### Records for this exercise

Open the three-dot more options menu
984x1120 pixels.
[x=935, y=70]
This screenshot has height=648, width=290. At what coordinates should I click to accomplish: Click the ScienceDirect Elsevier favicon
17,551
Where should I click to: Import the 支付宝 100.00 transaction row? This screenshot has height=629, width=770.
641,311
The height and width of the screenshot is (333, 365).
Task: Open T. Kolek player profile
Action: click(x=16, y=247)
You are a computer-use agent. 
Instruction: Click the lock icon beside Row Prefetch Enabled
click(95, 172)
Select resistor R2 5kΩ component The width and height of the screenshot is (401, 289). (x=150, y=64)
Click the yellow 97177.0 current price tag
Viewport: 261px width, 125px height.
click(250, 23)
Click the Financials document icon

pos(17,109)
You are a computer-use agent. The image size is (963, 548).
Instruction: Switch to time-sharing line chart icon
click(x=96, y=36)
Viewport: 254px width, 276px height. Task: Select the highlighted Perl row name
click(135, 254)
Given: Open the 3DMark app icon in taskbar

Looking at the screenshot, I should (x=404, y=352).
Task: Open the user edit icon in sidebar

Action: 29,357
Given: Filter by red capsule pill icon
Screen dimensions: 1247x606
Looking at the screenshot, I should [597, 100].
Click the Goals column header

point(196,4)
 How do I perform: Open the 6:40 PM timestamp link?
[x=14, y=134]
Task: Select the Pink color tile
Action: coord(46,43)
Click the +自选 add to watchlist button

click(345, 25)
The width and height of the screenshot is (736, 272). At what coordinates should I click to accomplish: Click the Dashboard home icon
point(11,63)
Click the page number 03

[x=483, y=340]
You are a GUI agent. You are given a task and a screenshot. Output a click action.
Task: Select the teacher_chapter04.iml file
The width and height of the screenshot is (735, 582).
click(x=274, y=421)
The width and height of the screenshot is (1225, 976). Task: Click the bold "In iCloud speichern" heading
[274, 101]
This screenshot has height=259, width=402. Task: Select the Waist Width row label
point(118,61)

######

- [Task brief] Write out the entries above word for word.

- [Response]
Open the three-dot more options menu
984x1120 pixels.
[x=935, y=70]
This screenshot has height=648, width=290. At what coordinates should I click to accomplish: Click the ScienceDirect Elsevier favicon
17,551
Where should I click to: Import the 支付宝 100.00 transaction row? This screenshot has height=629, width=770.
641,311
The height and width of the screenshot is (333, 365).
Task: Open T. Kolek player profile
Action: click(x=16, y=247)
You are a computer-use agent. 
Instruction: Click the lock icon beside Row Prefetch Enabled
click(95, 172)
Select resistor R2 5kΩ component The width and height of the screenshot is (401, 289). (x=150, y=64)
Click the yellow 97177.0 current price tag
Viewport: 261px width, 125px height.
click(250, 23)
Click the Financials document icon

pos(17,109)
You are a computer-use agent. The image size is (963, 548).
Instruction: Switch to time-sharing line chart icon
click(x=96, y=36)
Viewport: 254px width, 276px height. Task: Select the highlighted Perl row name
click(135, 254)
Given: Open the 3DMark app icon in taskbar

Looking at the screenshot, I should (x=404, y=352).
Task: Open the user edit icon in sidebar

Action: 29,357
Given: Filter by red capsule pill icon
Screen dimensions: 1247x606
Looking at the screenshot, I should [597, 100].
Click the Goals column header

point(196,4)
 How do I perform: Open the 6:40 PM timestamp link?
[x=14, y=134]
Task: Select the Pink color tile
Action: coord(46,43)
Click the +自选 add to watchlist button

click(345, 25)
The width and height of the screenshot is (736, 272). At what coordinates should I click to accomplish: Click the Dashboard home icon
point(11,63)
Click the page number 03

[x=483, y=340]
You are a GUI agent. You are given a task and a screenshot. Output a click action.
Task: Select the teacher_chapter04.iml file
The width and height of the screenshot is (735, 582).
click(x=274, y=421)
The width and height of the screenshot is (1225, 976). Task: Click the bold "In iCloud speichern" heading
[274, 101]
This screenshot has height=259, width=402. Task: Select the Waist Width row label
point(118,61)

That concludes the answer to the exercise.